Required work: Return each line of the listing that has the word "will" in it.

========================

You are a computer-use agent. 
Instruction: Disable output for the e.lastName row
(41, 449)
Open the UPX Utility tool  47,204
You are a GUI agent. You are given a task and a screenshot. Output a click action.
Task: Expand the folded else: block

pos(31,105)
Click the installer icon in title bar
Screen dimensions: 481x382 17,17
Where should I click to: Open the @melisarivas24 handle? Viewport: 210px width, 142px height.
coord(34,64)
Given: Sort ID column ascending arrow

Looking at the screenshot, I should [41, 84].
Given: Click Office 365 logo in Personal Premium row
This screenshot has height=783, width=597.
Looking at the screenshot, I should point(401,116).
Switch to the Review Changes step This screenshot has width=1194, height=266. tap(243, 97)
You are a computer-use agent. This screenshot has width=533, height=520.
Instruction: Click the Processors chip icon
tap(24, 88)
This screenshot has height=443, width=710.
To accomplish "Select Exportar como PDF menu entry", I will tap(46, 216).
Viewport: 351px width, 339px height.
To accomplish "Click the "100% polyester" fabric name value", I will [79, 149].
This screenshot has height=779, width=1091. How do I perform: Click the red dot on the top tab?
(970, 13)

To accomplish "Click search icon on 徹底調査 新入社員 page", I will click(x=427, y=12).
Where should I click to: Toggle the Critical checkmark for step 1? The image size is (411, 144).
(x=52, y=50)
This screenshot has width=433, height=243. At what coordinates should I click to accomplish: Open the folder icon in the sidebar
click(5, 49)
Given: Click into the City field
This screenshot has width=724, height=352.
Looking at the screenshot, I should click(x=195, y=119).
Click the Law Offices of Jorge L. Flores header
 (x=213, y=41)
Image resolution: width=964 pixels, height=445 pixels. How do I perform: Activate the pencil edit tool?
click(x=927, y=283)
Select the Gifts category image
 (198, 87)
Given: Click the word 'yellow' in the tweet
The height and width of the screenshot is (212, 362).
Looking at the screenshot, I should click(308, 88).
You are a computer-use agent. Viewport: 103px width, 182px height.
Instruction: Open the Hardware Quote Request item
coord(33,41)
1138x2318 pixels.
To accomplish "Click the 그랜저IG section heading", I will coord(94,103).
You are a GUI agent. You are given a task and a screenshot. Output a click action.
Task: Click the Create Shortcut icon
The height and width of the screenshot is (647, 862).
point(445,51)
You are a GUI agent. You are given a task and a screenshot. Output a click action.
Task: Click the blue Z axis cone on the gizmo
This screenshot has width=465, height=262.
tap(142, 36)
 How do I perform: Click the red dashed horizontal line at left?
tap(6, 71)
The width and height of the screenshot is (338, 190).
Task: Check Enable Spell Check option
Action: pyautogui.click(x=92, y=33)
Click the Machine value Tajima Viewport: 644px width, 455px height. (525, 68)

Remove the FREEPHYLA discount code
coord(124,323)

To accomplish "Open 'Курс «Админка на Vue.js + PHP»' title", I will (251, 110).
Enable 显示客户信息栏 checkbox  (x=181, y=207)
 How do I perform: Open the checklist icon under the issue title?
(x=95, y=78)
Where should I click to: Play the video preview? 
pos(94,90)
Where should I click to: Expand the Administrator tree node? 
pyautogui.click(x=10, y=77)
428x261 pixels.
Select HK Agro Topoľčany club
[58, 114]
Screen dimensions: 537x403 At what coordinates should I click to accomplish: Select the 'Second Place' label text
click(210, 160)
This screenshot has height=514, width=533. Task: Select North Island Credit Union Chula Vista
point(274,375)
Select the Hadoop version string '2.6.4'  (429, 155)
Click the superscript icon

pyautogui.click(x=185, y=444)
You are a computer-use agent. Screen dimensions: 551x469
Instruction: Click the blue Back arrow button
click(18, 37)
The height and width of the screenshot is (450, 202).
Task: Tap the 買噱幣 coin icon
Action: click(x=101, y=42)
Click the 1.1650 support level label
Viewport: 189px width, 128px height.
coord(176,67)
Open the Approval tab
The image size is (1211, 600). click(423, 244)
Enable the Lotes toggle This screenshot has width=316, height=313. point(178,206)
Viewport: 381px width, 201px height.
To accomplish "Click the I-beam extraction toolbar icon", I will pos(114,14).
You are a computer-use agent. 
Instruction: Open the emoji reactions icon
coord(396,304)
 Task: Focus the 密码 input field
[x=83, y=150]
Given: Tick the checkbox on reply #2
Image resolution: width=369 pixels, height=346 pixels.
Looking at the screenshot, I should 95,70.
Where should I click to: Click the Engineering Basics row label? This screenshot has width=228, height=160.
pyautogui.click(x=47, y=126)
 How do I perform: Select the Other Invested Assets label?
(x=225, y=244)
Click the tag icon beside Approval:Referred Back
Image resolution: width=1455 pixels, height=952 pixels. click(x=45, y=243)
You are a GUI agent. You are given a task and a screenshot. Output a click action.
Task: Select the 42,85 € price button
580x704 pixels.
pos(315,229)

========================

Answer to the problem:
To accomplish "Select Exportar como PDF menu entry", I will tap(46, 216).
To accomplish "Click the "100% polyester" fabric name value", I will [79, 149].
To accomplish "Click search icon on 徹底調査 新入社員 page", I will click(x=427, y=12).
To accomplish "Click the 그랜저IG section heading", I will coord(94,103).
To accomplish "Open 'Курс «Админка на Vue.js + PHP»' title", I will (251, 110).
To accomplish "Click the I-beam extraction toolbar icon", I will pos(114,14).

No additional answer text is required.